Ich selbst verbringe die meiste Zeit auf der großen Baustelle in Kit und anderen kleinen Projekten wie Straßenkinder „Drop in Center“, Schul-Toiletten, Regenwasserschutz für Gebäude und Anlagen etc. Zu kurz kommt die spirituelle Seite meines Missionseinsatzes. Dazu kenne ich die Stammessprachen zu wenig und auch an der Zeit fehlt es. Gern gehe ich aber in die Flüchtlingslager oder helfe ein wenig mit in der Jugendarbeit, immer im Hinblick auf Friedensförderung.

Für das Neue Jahr 2016 Gesundheit, Gelassenheit, Geduld, Freude, Frohsinn, Friede und Gottes reichen Segen. Machen wir es wie Gott, werden wir einfach Mensch. Oder besser ausgedrückt und mein Weihnachtswunsch: „Werde Mensch wie Gott, Menschwerdung nach dem göttlichen Wie“.

Mit Matatus ins Acholiland: Besuch bei Pater Gerner in Uganda

Pater Josef Gerner aus Meckenhausen, der seit vielen Jahren in Afrika tätig ist, hatte am 11. Oktober seinen 80. Geburtstag. Ich kenne ihn seit meinem Eintritt ins Missionsseminar in Neumarkt/Opf. 1968 und bin mit ihm weitläufig verwandt. Auch verdanke ihm meine Berufung zum Comboni-Missionar. Zu seinem runden Geburtstag wollte ich ihn überraschen. Zwar leben wir kaum 500 Kilometer voneinander entfernt, aber wenn man in Afrika mit öffentlichen Verkehrsmitteln unterwegs ist, bleibt viel Zeit auf der Strecke. Die Matatus (Minibusse/Sammeltaxis) fahren erst los, wenn der letzte Platz bei 50 Prozent Überladung gefüllt ist.

Den Blitzbesuch habe ich mit James Ochieng, einem Kenianer gemacht. Er wurde von P. Gerner 1982 in Kariobangi, einem Elendsviertel im Nordosten der kenianischen Hauptstadt Nairobi, getauft und hilft mir hier im Juba/Südsudan als Bauzeichner.
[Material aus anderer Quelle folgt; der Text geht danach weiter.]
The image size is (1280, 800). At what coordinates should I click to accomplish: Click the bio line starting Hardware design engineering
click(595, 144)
In der Nacht zum Samstag haben wir Lira, die drittgrößte Stadt Ugandas, erreicht, wo wir bei Alberto Eisman übernachtet haben. Alberto ist Spanier und hat in Innsbruck unter P. Gerner Theologie studiert. Heute leitet er die katholische Radiostation der Diözese Lira: Radio WA. In der Frühe sind wir dann von Lira nach Opit losgefahren und waren um 8.45 Uhr vor Ort. Die Messe hatte gerade angefangen. Die Mission war dort – Mitten im Acholiland im Norden Ugandas – wegen der Rebellentätigkeit (LRA) über 15 Jahre verlassen und sieht entsprechend aus.
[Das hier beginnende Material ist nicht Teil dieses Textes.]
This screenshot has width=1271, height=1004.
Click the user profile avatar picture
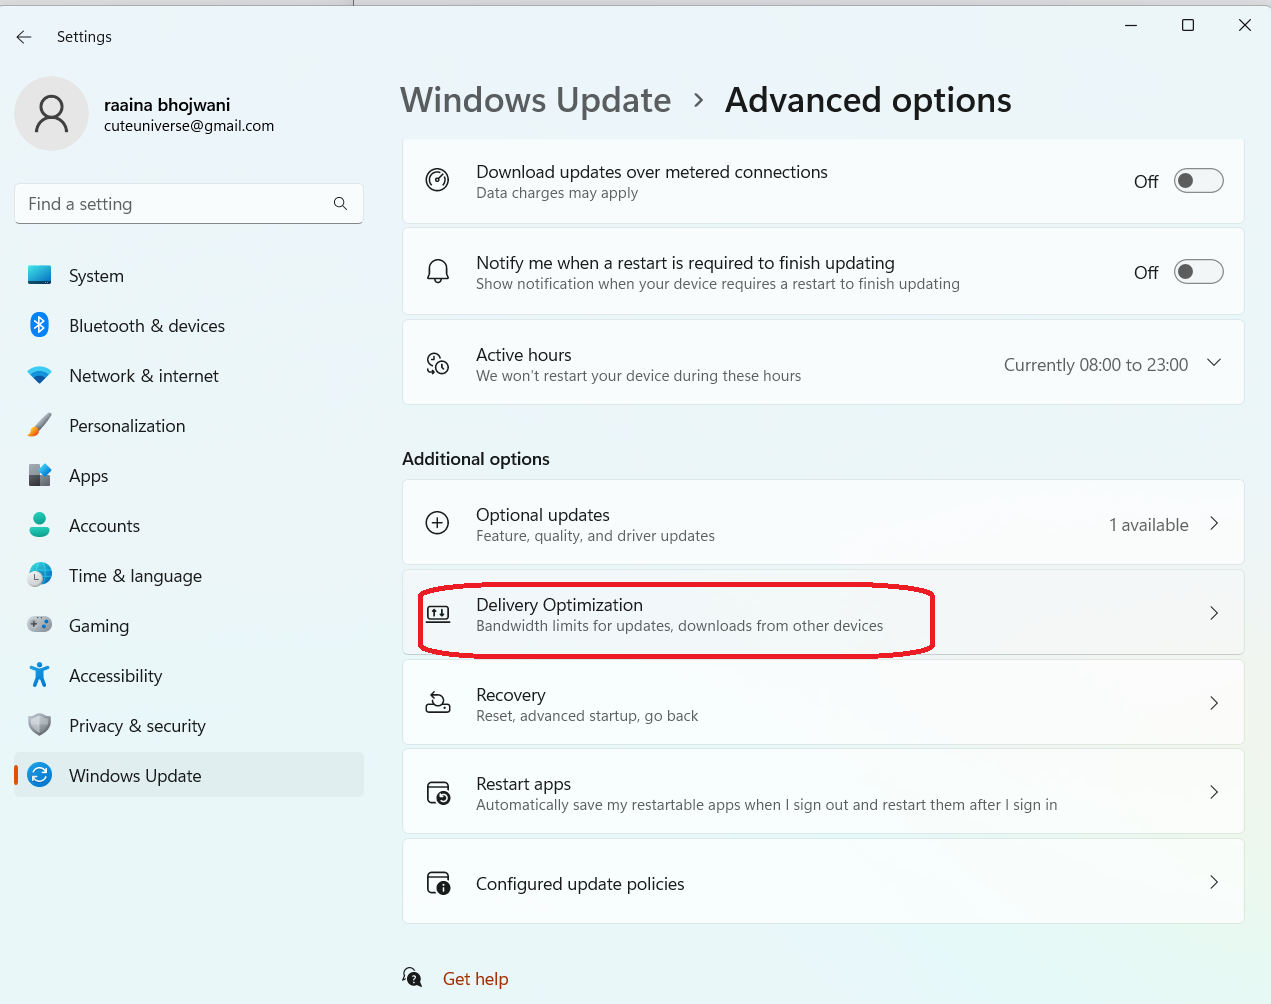pos(52,114)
Wie vermutet, war P. Gerner selbst an diesem Tag voll im Apostolat. Er hat uns nicht erkannt als wir uns zwischen die Gottesdienstbesucher gedrängt haben, hat aber wahrgenommen, dass Besucher in der Kirche sind. Nach dem Gottesdienst hat möglicherweise ein Katechist P. Gerner angesprochen, dass da Fremde in der Kirche sind. Daraufhin hat er uns gebeten, vorzukommen. Erst dann hat er uns erkannt. Es war eine wirklich gelungene Überraschung und eine echt herzliche Begegnung mit dem junggebliebenen alten Mann. Niemand hat von seinem Geburtstag gewusst, der in Afrika ohnehin keine so große Rolle spielt. Natürlich war dann auch noch ein zweiter Gottesdienst im Busch und ein wenig Eile war angesagt.

Da keine Köchin für den Sonntag da war, haben Alberto und James etwas zusammengekocht und ich habe P. Gerner beim zweiten Gottesdienst begleitet. Wir hatten dann einen schönen Nachmittag und Abend mit frohem und schönem Austausch. P. Elia, sein Mitstreiter, kam auch im Laufe des Nachmittags zurück vom einer über 50 Außenstationen der Großpfarrei Opit. Zur Pfarrei gehören auch mehrere Volksschulen, eine technische Schule, eine kirchliche Sekundarschule (450 Kinder) und ein kleines Krankenhaus.

Am nächsten Morgen hat uns P. Gerner mit seinem Fahrer nach Gulu, eines der Zentren des Acholi-Volkes, gebracht. Im Gedenken an Bruder Michael Dietrich, der im August 2014 gestorben ist und unbedingt wieder nach Afrika zurück wollte, haben wir noch die Comboni-Gemeinschaft in Layibi (große Handwerkerschule) besucht. Br. Michael Dietrich stammte auch aus der Diözese Eichstätt, gebürtig aus Elbersroth bei Herrieden – wie unser Bischof Gregor Maria Hanke.

Danach war es höchste Zeit, wieder nach Juba aufzubrechen. Im Rückblick war das eine wunderbare Begegnung mit einem Mann des Glaubens und der Zuversicht mit viel Humor und gesundem Abstand zum Alltäglichen.